Even Clarke's famously unequivocal denial of Iraqi involvement with al Qaeda, which supposedly took place the day after September 11 as he was allegedly countering President Bush's pointed questions, includes an admission of Iran's ties. Clarke claims that he told the President, ". . . we have looked several times for state sponsorship of al Qaeda and not found any real linkages to Iraq. Iran plays a little, as does Pakistan, and Saudi Arabia, Yemen."

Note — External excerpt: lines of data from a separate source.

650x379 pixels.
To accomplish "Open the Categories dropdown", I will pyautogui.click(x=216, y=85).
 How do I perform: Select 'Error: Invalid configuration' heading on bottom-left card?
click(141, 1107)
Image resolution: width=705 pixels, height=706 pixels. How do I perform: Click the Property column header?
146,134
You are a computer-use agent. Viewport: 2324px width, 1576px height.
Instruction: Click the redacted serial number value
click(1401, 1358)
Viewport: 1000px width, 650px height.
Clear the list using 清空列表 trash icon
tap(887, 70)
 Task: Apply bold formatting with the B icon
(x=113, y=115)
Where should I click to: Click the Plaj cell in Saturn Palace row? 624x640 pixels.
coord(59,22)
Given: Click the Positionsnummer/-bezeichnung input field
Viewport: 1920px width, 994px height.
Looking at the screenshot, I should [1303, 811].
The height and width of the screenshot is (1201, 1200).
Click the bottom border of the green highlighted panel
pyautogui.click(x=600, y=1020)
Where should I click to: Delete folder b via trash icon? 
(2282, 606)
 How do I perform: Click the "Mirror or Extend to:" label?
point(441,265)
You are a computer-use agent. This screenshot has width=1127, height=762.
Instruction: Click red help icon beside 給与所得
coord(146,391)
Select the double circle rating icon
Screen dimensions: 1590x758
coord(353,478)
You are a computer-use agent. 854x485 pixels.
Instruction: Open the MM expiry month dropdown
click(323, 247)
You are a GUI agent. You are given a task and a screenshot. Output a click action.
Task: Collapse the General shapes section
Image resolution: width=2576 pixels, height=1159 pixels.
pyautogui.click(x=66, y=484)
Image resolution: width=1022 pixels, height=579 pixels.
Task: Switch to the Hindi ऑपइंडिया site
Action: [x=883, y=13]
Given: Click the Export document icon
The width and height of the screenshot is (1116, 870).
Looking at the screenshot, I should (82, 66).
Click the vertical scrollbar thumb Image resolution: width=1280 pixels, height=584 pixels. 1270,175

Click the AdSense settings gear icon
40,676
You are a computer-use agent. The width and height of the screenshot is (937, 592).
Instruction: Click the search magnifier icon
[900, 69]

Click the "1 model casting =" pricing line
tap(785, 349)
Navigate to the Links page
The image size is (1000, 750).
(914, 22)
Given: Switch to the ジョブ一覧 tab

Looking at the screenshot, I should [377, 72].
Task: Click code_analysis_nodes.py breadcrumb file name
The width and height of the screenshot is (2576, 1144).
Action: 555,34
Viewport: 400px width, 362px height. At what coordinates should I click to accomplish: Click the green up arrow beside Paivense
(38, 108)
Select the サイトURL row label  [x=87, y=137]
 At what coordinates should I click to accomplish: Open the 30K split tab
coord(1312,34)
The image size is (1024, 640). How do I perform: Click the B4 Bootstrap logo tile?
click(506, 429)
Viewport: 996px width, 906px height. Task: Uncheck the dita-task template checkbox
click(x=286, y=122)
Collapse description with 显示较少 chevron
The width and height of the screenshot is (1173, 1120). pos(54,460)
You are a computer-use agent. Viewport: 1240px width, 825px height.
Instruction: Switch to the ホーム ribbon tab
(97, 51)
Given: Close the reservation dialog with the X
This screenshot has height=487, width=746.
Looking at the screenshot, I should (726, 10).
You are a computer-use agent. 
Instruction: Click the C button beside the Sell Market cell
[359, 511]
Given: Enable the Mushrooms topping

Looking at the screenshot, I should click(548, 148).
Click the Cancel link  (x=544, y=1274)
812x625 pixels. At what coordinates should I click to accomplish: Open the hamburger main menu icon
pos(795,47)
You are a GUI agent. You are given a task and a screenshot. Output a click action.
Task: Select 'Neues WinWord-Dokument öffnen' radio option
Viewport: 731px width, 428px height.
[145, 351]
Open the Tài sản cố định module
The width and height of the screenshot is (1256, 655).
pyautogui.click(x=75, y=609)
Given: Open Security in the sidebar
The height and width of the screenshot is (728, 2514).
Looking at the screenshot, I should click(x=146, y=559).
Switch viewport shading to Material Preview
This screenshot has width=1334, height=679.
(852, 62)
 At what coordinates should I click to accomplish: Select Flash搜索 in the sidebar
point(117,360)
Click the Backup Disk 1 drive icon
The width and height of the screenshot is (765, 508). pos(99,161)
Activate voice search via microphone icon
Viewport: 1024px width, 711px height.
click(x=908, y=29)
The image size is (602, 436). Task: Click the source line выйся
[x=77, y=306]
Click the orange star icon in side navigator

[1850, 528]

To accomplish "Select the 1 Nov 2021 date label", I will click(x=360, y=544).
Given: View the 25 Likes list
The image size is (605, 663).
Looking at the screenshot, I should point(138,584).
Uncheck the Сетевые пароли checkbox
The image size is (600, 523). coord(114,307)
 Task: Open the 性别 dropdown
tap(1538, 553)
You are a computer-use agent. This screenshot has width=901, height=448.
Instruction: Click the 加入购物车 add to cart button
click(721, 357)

Thus, Clarke's previous views seem inconsistent with his current claim that Iran stopped supporting anti-American terrorism in the mid-1990s. Far from ending its support for terrorism, it seems that Iran has continued its decades-long terrorist assault against the West. Clarke's book, Against All Enemies, touches upon some of this evidence.

A few additional examples of Iranian support for al Qaeda make it clear that Iran was not scared out of the anti-American terrorism game. The 9/11 Commission reports that al Qaeda operatives received explosives training from Iran in the early 1990s. Bin Laden "showed particular interest in learning how to use truck bombs such as the one that had killed 241 U.S. Marines in Lebanon in 1983." This early history of collaboration did not come to an end. Even after 1996, Iran continued to open its doors to al Qaeda. The Clinton administration's original unsealed indictment of al Qaeda in November 1998 states that bin Laden's group had allied itself with Iran and its terrorist puppet, Hezbollah. The 9/11 Commission even left open the possibility that Hezbollah had assisted al Qaeda's execution of the September 11 plot.

This is just a small sample of the evidence tying Iran to al Qaeda. None of this means that military action against Iran is necessarily the most prudent next step. In this regard, Clarke and Simon may very well be right. A strike against Iran may not be in America's best interests, or the most effective way to deal with the Iranian threat. A careful weighing of the costs and benefits of military action should guide America's path. But by dismissing Iran's role in the past decade of anti-American terrorism, Clarke and Simon muddy the public debate and fail to accurately assess the Iranian threat.

Thomas Joscelyn is an economist and writer living in New York.